Allerdings setzt die Prognose eine "grundsätzlich stabile wirtschaftliche Entwicklung in Deutschland und Europa" voraus, was absehbar nicht der Fall sein wird. Peters musste sich deshalb fragen lassen, ob auch Schalke in Lebensgefahr geraten könnte? "Es ist doch relativ einfach", erwiderte er: "Wir machen nichts anderes als Fußballspiele, und wenn wir das nicht mehr tun können, wird es existenzbedrohend." Wie lange der Verein mit 600 Angestellten den Wegfall der Geschäftsgrundlage verkrafte, hänge von vielen Punkten ab, "die ich nicht beschreiben möchte, weil das nur Unruhe schafft". Sobald man absehen könne, dass es irgendwie in der Liga weitergehe, sei "die Lage wieder beherrschbar". Dann könne man mit den einkalkulierten TV-Einnahmen und anteilsmäßigen Sponsoring-Erträgen rechnen. Einstweilen sei die Stimmung der Mitarbeiter im Haus "nachdenklich und sorgenvoll".

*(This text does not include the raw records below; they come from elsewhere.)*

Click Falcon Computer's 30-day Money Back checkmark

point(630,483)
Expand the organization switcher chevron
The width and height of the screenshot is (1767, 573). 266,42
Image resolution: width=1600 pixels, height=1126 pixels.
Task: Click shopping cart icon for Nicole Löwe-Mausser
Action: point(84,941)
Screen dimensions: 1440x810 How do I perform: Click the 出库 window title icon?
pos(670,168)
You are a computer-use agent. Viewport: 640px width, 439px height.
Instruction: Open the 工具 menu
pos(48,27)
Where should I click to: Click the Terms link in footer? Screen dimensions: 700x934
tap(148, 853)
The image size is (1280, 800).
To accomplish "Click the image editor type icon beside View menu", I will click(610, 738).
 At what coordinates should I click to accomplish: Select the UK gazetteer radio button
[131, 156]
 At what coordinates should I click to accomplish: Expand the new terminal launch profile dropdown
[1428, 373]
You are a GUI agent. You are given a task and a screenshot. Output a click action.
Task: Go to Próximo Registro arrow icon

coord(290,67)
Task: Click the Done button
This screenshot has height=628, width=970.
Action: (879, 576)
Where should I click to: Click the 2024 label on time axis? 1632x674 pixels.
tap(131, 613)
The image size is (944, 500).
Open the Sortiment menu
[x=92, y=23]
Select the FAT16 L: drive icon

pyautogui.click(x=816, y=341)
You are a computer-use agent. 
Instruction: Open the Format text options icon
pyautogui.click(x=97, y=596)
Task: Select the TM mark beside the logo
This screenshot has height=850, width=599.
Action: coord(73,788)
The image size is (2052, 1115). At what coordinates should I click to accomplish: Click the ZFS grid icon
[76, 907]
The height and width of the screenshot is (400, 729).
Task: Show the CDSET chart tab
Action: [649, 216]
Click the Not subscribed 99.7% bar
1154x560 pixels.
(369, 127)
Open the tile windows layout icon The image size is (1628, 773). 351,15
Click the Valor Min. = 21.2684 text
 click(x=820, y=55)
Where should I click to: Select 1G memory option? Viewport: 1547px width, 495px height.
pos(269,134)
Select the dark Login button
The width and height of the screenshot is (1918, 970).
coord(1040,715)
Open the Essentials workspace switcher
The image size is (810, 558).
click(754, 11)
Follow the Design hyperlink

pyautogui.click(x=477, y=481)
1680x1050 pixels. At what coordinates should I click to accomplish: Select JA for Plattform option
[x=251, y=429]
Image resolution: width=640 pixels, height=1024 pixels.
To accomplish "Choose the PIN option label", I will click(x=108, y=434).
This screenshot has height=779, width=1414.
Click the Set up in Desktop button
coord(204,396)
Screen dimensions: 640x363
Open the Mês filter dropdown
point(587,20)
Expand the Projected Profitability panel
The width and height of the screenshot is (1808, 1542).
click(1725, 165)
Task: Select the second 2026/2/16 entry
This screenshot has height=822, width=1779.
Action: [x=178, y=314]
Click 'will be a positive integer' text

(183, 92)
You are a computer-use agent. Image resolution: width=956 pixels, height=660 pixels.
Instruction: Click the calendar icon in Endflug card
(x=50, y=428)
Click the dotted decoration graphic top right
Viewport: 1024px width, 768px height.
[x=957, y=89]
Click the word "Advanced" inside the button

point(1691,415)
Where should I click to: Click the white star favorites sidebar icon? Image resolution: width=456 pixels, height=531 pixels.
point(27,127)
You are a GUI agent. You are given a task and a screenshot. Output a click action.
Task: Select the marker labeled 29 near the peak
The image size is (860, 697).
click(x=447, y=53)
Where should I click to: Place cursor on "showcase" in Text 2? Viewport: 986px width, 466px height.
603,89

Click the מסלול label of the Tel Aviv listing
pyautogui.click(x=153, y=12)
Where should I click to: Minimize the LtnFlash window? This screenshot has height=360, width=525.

Schalke ist womöglich besser dran als zum Beispiel Werder Bremen, das außer vom Abstieg in gewisser Weise auch vom Klassenerhalt bedroht ist, weil damit Zahlungsverpflichtungen aktiv werden wie die Übernahme des in Hoffenheim geliehenen Leonardo Bittencourt für sieben Millionen Euro oder von Verteidiger Ömer Toprak (6,5 Millionen / Borussia Dortmund). Generell jedoch hat der sportliche Trend in den vergangenen Jahren die Wettbewerbsfähigkeit der Königsblauen strapaziert.

Schon im Winter guckte Schalke bei Transfers zu

Die Rede ist nicht mehr von Klubs wie Bayern München, Dortmund, RB Leipzig oder Bayer Leverkusen, die finanziell davongelaufen sind, sondern von grundsoliden Kontrahenten wie Borussia Mönchengladbach, Wolfsburg oder der TSG Hoffenheim, die sich vor der Krise nur bedingt fürchten müssen. Die TSG 1899 etwa hat aus den Transfers der vergangenen Jahre einen Überschuss von 60 Millionen Euro erwirtschaftet. Als der Klub im Winter in Sevilla den Stürmer Munas Dabbur für zwölf Millionen kaufte, schaute Schalke neidisch zu. Einen Transfer dieser Dimension hätte man sich nicht erlauben können.

Dass sich der Verein womöglich ein wenig verausgabt hat, als er auf dem Gelände großflächige Um- und Neubauten veranlasste, wies Peters zurück. 25 Millionen Euro sind bereits verbaut, weitere Abschnitte folgen. Besonders die Nachwuchsarbeit soll von den Investitionen profitieren, die Initiative dazu ging vom früheren Sportvorstand Christian Heidel aus. Dies sei "keine Belastung, sondern eine Notwendigkeit" gewesen, sagte Peters, "so konnte es mit der Knappenschmiede nicht weitergehen - und ihre Bedeutung für Schalke ist ja bekannt". Die Nachwuchsförderung zu stärken, habe "mehr Sinn, als alles auf Rot - sprich: einen Spielerkauf - zu setzen".

Ein bezeichnend ehrlicher Satz: Auch ohne die Neubauten wäre das Geld weg und stünde keineswegs als Reserve für die gegenwärtige Misere bereit.